** DATA EXCERPTS follows **

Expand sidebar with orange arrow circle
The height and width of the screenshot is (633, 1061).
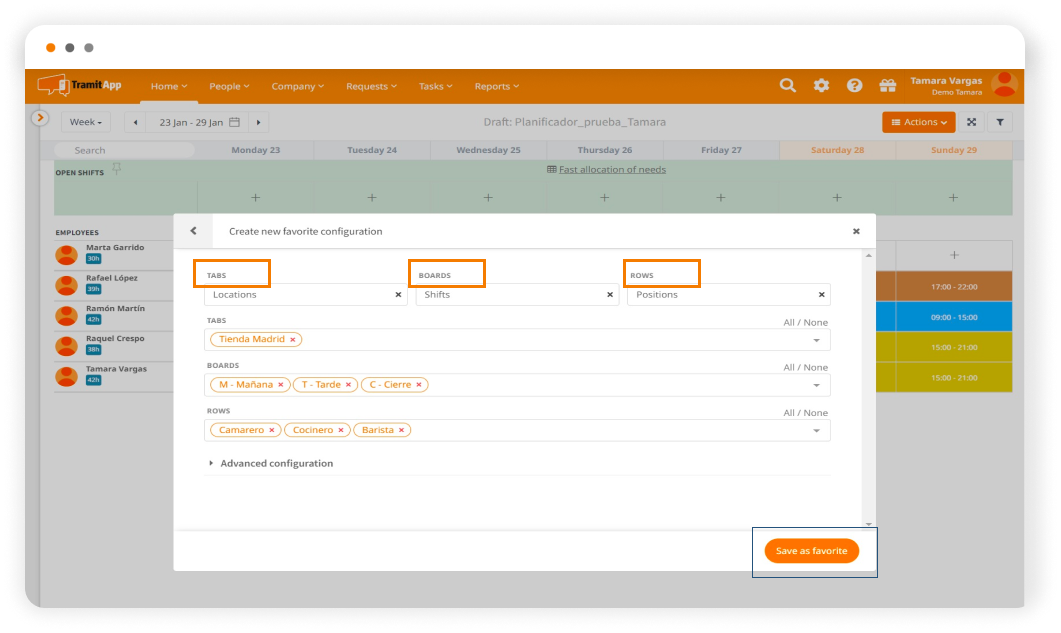40,118
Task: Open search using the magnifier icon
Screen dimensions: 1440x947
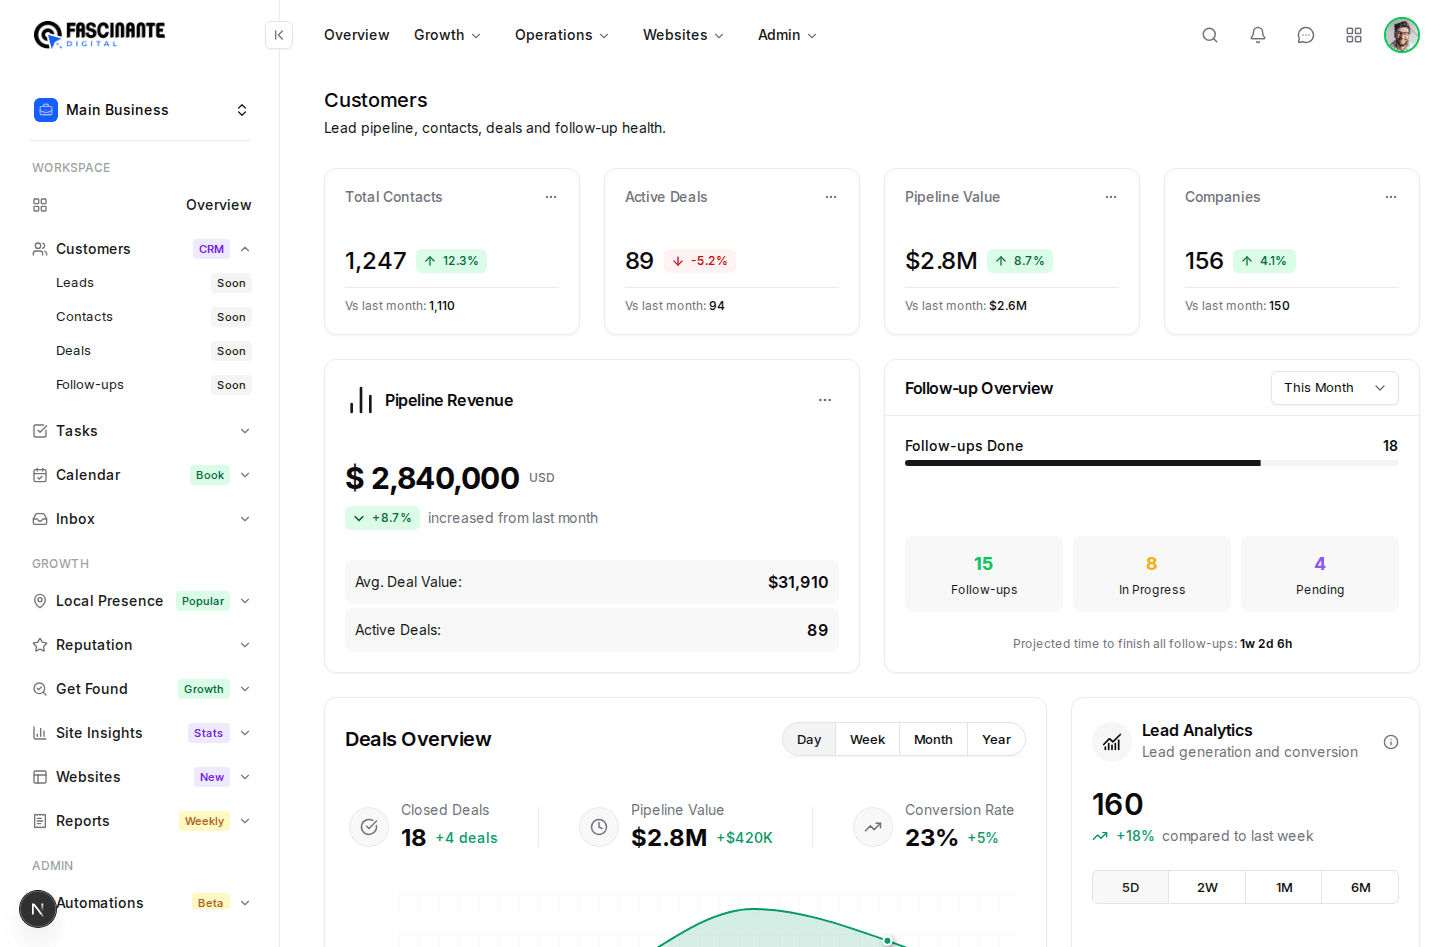Action: click(x=1210, y=35)
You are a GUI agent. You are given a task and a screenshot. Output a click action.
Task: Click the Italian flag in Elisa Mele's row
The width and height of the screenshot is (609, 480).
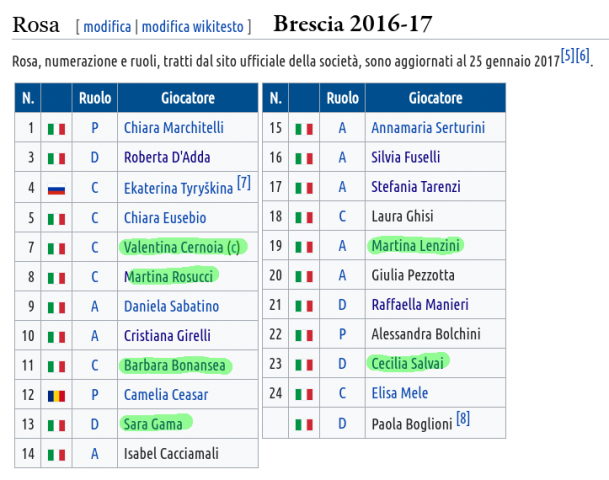304,394
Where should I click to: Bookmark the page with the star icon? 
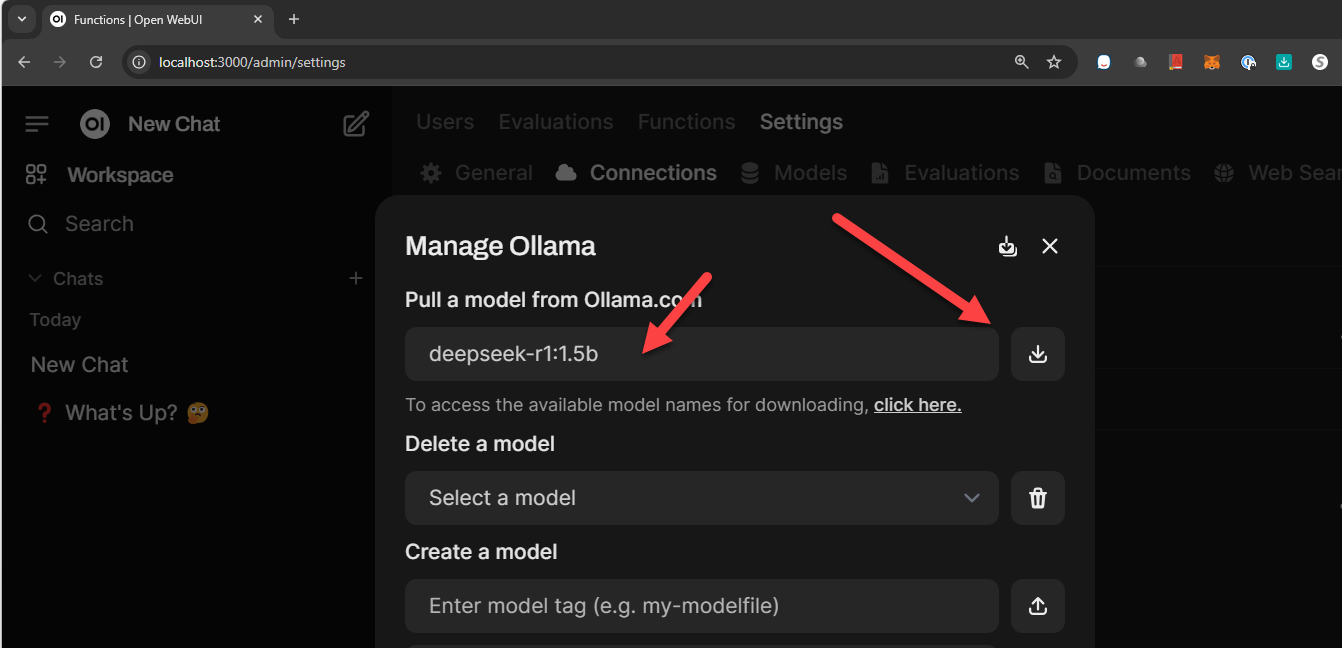point(1054,61)
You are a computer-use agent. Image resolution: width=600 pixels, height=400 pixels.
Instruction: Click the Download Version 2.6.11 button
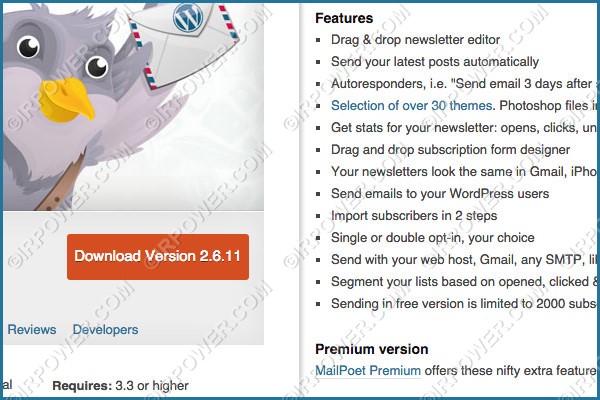(158, 257)
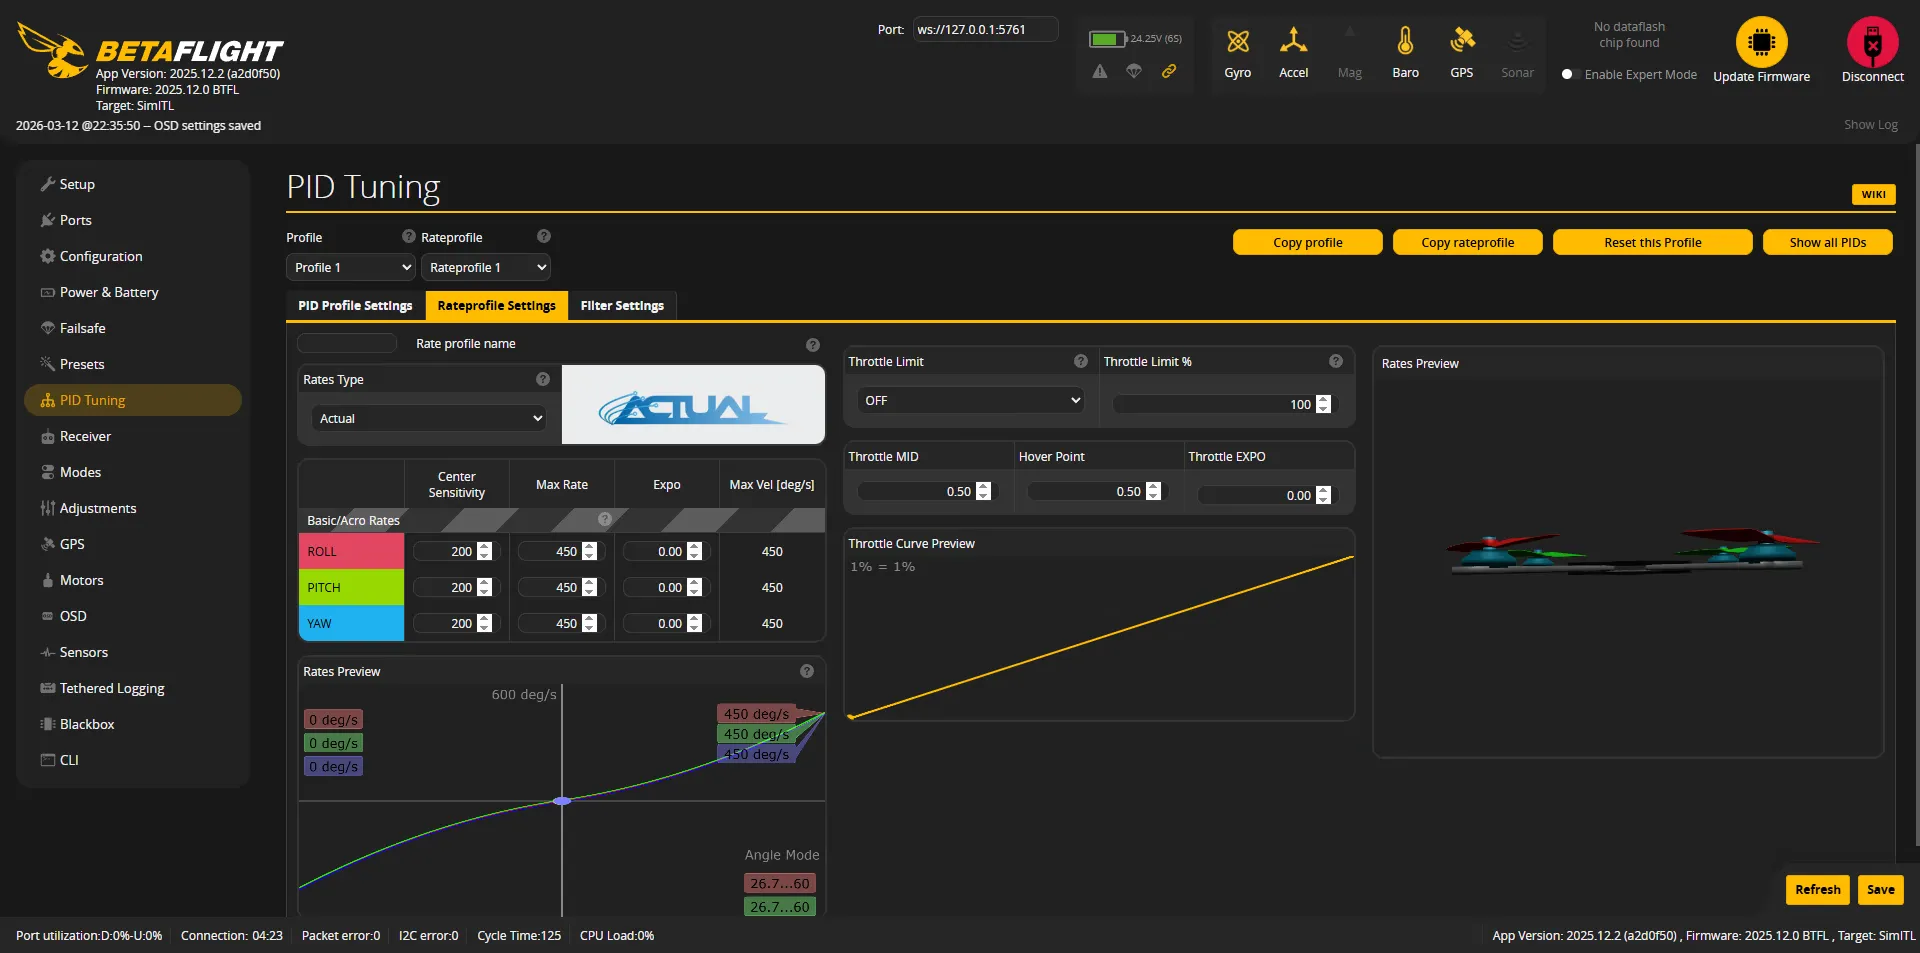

** End of DATA EXCERPTS **

## TASK TO CARRY OUT
Retrieve each line from the records above where the word "agent" occurs.

## EXERCISE SOLUTION
You are a GUI agent. You are given a task and a screenshot. Output a click action.
You are a computer-use agent. Image resolution: width=600 pixels, height=400 pixels.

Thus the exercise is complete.